▸ Work required: Copy the records below line by line and word for word, from the very first line through the line with "Given: Expand the Français", omitting each picture.

Dataset entries
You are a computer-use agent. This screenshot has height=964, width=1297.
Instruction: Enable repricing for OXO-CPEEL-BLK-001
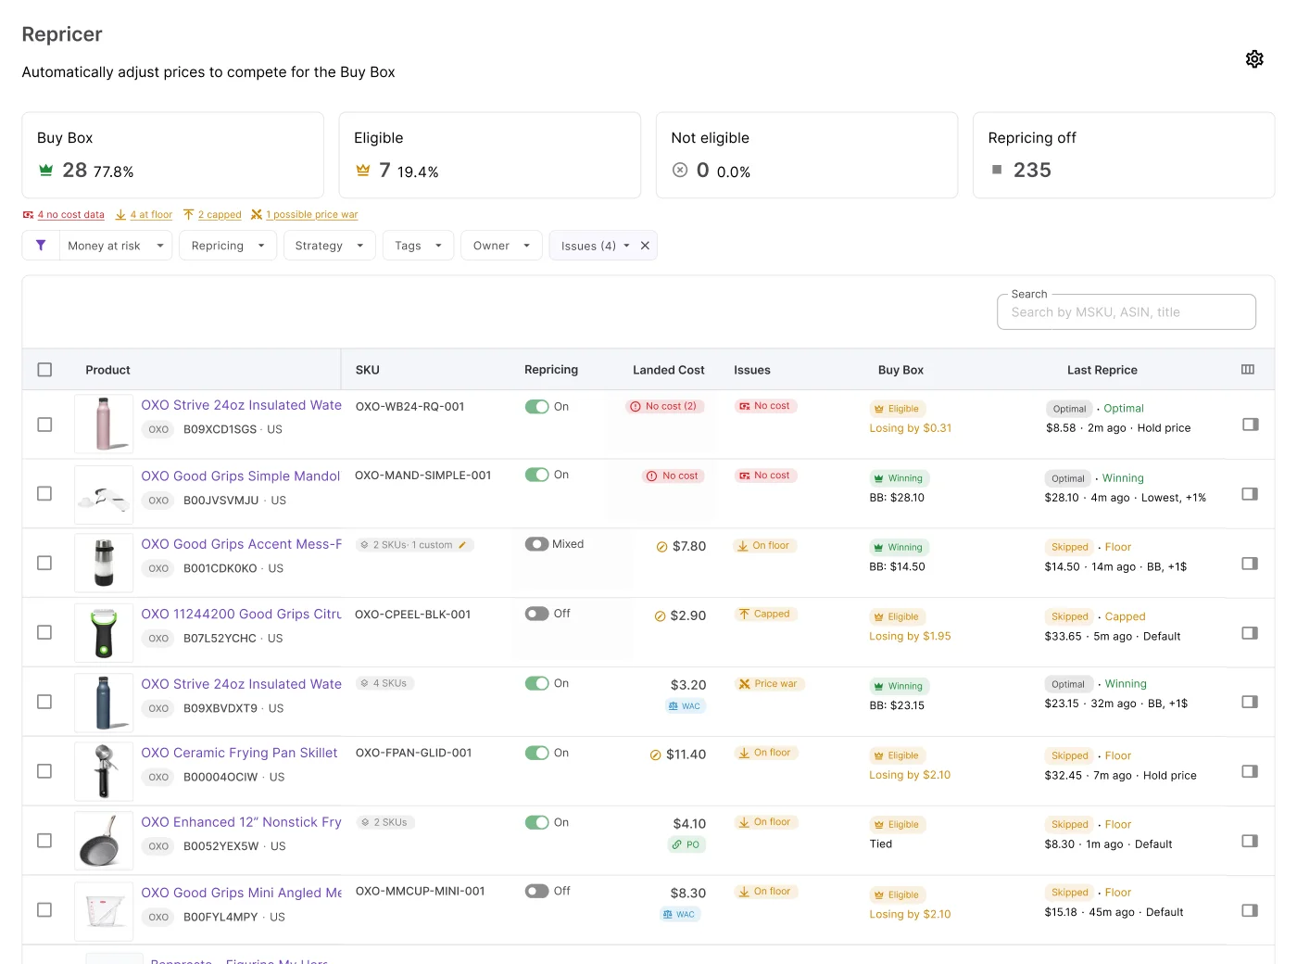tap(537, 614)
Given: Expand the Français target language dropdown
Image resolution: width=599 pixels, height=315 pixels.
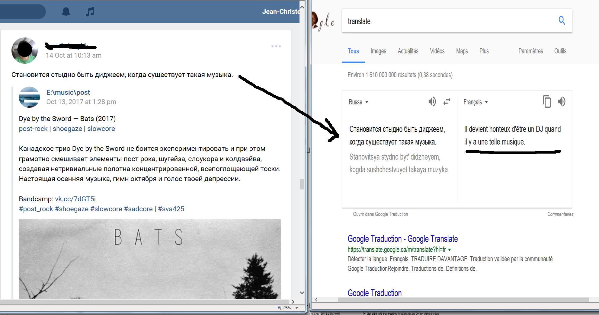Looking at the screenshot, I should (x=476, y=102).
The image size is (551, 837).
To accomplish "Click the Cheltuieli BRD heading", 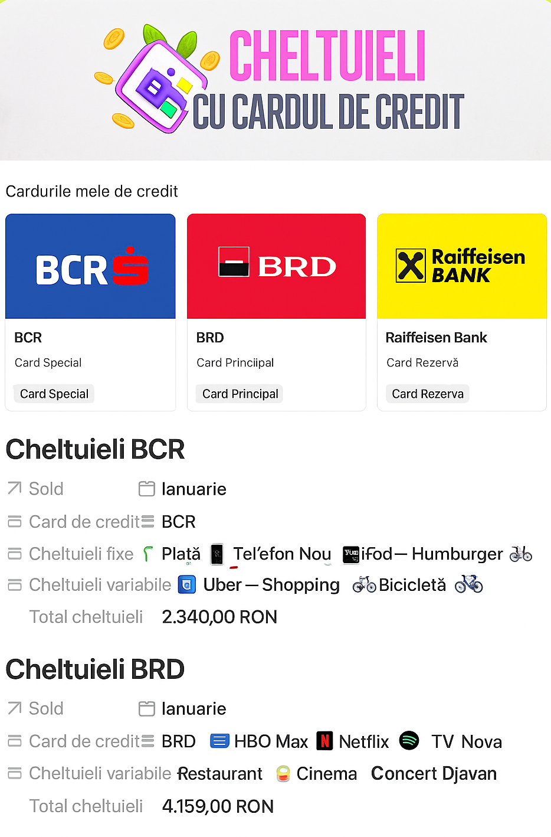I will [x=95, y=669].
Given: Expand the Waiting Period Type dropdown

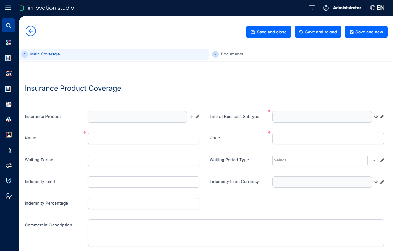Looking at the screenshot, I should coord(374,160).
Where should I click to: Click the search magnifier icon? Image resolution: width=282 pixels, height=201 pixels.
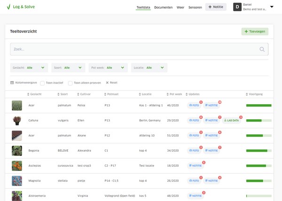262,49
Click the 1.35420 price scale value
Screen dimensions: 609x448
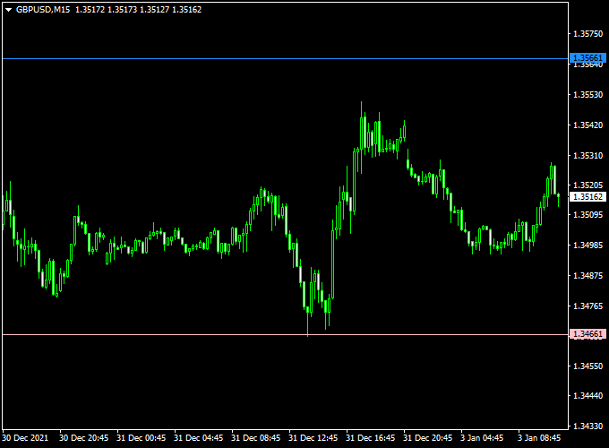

▸ Solution for this problem:
You are a computer-use agent. This screenshot has height=964, width=1297.
Instruction: Enable repricing for OXO-CPEEL-BLK-001
tap(537, 614)
Given: Expand the Français target language dropdown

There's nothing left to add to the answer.